[ИСХОДНЫЙ ТЕКСТ]:
Во внутренней тюрьме я сидел сначала с бывшим в плену и немецком концлагере Алешей Дудкой, очень симпатичным и несчастным парнем, а затем с двумя белорусскими “полицаями”. История Алеши Дудки была очень типична: в 1939 году он, как тысячи и тысячи других, был мобилизован в армию и проходил там тяжелую “суворовскую” муштру, вдохновлявшуюся тогдашним министром обороны Тимошенко. В 1941–м участвовал в первых же боях с немцами и, будучи ранен, попал в плен. За попытку бежать из плена Дудка был переведен в знаменитый немецкий концлагерь Заксенхаузен, где, по слухам, находился и Яков Сталин. В лагере Дудка сблизился с немецкими коммунистами и социалистами и активно участвовал в различных актах сопротивления (о немецком лагере он рассказывал действительно ужасные вещи). После освобождения и “проверки” Дудка не был отпущен на свободу. Его направили в трудовой батальон в Карелию рубить лес, а через пару лет арестовали как немецкого “агитатора”. Из‑за какой‑то путаницы ему приписывали обучение в “школе агитаторов”, которая существовала в Заксенхаузе. Хотя это не было доказано и безусловно было неправдой, Дудка получил 10 лет ИТЛ.

[ДАННЫЕ]:

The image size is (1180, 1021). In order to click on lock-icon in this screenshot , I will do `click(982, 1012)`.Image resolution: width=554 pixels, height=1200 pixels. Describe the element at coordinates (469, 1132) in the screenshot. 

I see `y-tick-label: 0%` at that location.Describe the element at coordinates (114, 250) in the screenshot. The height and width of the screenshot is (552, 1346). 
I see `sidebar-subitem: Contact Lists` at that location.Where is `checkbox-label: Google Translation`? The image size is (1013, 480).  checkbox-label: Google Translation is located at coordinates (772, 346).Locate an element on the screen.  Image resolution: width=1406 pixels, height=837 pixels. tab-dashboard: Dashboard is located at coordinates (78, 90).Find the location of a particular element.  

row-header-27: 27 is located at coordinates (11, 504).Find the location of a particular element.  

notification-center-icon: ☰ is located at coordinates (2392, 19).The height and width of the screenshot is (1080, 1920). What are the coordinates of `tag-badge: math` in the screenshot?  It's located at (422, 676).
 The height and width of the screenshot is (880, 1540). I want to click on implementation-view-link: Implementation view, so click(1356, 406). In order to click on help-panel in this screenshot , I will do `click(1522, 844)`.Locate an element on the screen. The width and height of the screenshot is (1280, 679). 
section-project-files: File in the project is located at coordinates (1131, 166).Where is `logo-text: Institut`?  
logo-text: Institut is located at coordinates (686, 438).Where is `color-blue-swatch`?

[ЗАДАНИЕ]:
Продолжите приведенный выше рассказ о сокамерниках во внутренней тюрьме, начиная сразу после его последнего предложения.

[ОТВЕТ НИЖЕ]:
Для политических десять лет тогда считались чуть ли не минимальным сроком, который давали всем арестованным, независимо от того, была или нет доказана его вина. Была в ходу тюремная шутка: “10 лет дают ни за что, но для 25–ти лет ИТЛ нужно же что‑нибудь совершить”. Однако и 25 лет было так же легко получить. Например, позже на моем пути попался один украинец, живший давным — давно в Югославии и заподозренный нашими службами в сношениях с немецкой железнодорожной полицией. Его вывезли из Югославии в конце войны и судили почему‑то в Архангельске; ничего не доказав, дали 25 лет ИТЛ. После объявления приговора он был снова вызван в МГБ и получил примерно такое увещевание: “Ну вот. Все кончилось. Ничего за тобой нет. Ты пойдешь в лагерь и будешь там работать. Но смотри, если мы действительно что‑нибудь обнаружим!.. Тогда тебе несдобровать…”.
После ухода Алеши Дудки на этап меня перевели в камеру к “полицаям”.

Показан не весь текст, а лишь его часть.